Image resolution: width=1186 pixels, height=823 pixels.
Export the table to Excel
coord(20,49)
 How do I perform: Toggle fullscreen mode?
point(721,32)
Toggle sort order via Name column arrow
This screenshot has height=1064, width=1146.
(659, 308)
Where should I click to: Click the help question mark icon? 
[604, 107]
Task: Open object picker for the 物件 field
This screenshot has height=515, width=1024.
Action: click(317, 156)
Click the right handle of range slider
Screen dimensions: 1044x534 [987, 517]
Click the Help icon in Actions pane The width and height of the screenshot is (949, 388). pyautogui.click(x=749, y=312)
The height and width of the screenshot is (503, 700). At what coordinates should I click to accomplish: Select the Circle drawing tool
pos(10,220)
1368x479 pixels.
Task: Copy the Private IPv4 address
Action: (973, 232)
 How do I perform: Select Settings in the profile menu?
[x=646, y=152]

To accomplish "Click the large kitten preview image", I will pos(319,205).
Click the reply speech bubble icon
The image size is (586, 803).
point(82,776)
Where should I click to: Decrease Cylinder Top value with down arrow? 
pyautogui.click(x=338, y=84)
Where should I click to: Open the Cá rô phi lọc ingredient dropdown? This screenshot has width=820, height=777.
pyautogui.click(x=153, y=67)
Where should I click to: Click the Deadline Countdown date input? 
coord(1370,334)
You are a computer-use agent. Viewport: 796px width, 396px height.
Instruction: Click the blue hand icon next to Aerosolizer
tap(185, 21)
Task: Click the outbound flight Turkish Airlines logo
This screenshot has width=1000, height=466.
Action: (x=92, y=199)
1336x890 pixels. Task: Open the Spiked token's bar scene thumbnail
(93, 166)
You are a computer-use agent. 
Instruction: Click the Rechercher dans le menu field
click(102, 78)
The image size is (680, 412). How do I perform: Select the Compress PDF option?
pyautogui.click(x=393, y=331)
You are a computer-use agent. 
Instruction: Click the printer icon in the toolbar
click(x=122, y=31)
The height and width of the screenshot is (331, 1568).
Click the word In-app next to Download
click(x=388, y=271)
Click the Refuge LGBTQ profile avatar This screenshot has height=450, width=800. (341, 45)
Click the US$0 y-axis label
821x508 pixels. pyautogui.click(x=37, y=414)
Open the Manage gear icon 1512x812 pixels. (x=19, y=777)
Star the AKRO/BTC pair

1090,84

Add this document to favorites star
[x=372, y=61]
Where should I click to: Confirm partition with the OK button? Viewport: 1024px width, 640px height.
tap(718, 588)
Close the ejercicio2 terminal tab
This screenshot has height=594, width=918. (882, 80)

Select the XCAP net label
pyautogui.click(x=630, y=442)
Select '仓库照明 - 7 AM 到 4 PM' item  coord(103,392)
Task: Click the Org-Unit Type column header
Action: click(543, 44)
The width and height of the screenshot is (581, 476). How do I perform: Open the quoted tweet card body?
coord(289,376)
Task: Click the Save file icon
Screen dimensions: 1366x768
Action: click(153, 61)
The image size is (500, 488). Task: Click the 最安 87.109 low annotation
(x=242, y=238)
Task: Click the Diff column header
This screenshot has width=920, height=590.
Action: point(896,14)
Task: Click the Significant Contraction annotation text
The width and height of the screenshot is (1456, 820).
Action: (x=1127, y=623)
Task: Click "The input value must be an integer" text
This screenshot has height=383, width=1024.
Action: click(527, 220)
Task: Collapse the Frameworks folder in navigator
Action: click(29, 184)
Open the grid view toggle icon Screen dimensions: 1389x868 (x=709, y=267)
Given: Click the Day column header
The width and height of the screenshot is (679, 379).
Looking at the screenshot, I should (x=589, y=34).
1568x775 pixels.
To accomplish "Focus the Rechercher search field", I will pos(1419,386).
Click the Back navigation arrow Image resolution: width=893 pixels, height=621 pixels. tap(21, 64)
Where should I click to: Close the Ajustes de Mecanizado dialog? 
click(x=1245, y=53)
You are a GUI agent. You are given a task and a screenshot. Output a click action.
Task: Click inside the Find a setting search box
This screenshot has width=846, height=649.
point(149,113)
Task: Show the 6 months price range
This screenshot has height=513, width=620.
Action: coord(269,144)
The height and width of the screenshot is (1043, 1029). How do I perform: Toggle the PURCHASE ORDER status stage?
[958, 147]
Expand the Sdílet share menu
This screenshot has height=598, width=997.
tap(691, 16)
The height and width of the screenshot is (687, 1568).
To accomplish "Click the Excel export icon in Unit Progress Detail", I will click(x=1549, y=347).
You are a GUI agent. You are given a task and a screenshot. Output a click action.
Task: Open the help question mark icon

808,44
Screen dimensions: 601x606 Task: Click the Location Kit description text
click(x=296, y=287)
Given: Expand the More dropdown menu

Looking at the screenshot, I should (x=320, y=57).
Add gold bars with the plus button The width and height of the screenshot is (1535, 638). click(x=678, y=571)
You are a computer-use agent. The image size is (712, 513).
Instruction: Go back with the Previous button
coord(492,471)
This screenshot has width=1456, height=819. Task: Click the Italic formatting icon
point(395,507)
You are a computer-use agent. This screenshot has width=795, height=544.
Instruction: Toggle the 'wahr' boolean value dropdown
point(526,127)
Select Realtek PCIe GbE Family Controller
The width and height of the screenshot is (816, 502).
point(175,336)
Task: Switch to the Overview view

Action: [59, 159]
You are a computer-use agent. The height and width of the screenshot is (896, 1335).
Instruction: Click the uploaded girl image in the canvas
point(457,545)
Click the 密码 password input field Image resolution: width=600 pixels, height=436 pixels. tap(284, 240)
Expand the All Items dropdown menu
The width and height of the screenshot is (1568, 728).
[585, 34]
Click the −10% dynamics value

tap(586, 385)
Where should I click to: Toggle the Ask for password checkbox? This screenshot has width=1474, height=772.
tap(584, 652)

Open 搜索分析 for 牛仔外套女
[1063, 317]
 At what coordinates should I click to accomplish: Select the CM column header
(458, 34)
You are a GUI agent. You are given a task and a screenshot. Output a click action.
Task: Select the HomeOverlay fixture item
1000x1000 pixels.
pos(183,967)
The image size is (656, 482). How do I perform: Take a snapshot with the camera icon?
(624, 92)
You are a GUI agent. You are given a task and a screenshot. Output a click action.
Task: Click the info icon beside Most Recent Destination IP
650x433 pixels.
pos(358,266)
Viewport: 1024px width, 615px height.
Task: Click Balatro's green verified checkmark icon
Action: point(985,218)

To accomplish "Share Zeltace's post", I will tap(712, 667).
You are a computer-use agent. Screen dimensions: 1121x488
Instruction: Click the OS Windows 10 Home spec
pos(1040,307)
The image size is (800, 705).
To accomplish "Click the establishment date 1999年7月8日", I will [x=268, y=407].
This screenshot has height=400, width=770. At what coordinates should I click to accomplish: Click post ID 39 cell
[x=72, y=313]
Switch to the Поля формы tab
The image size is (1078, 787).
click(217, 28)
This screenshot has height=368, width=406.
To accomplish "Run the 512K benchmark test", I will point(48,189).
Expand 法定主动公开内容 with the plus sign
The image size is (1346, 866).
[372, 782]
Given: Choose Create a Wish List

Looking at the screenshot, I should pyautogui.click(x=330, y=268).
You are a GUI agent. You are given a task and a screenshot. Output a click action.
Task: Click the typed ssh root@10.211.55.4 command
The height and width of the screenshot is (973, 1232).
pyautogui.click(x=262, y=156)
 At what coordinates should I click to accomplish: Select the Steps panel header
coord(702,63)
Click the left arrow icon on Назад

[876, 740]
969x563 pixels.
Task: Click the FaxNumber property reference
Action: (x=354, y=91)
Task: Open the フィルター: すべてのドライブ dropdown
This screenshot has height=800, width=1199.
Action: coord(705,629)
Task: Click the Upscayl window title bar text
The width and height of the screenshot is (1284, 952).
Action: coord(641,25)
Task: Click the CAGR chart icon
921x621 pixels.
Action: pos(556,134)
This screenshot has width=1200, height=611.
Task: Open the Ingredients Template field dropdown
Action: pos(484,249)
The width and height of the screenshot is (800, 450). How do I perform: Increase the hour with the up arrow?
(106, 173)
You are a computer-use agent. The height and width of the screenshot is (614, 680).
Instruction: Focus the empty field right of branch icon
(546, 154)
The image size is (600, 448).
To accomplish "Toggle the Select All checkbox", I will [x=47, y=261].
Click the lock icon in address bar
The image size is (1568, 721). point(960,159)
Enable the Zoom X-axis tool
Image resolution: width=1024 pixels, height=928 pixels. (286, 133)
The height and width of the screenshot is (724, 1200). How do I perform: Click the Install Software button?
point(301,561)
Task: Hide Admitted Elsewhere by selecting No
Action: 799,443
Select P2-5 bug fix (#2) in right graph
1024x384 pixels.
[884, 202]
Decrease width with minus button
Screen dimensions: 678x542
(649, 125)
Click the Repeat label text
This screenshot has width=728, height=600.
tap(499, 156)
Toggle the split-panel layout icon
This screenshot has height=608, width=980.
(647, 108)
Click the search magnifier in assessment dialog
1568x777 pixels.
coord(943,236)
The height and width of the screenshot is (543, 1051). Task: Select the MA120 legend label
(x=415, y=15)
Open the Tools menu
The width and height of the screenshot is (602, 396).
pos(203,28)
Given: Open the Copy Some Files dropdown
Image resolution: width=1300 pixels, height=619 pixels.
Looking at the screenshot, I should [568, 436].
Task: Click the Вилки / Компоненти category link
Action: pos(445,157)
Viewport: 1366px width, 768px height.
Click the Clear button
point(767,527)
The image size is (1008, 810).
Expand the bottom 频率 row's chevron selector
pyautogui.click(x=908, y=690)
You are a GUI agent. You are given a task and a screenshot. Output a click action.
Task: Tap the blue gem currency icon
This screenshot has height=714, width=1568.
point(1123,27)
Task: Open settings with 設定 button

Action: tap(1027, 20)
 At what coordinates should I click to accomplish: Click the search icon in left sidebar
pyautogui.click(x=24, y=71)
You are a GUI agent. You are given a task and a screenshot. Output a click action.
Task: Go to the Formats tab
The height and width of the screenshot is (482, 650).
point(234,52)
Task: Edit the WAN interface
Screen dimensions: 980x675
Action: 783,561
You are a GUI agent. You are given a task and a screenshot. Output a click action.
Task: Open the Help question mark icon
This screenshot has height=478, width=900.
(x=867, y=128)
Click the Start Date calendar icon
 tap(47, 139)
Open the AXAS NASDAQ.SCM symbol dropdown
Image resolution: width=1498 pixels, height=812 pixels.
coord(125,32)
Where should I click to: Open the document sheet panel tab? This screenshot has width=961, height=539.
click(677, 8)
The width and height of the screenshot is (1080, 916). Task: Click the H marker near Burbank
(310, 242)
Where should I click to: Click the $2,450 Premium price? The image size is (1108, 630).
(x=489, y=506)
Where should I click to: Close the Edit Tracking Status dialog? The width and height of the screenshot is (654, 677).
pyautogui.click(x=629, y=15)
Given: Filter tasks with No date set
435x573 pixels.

- **ACTION ITEM**: How many of the lines in the material hold the word "computer"? Give that number alone.

- **TASK RESPONSE**: 8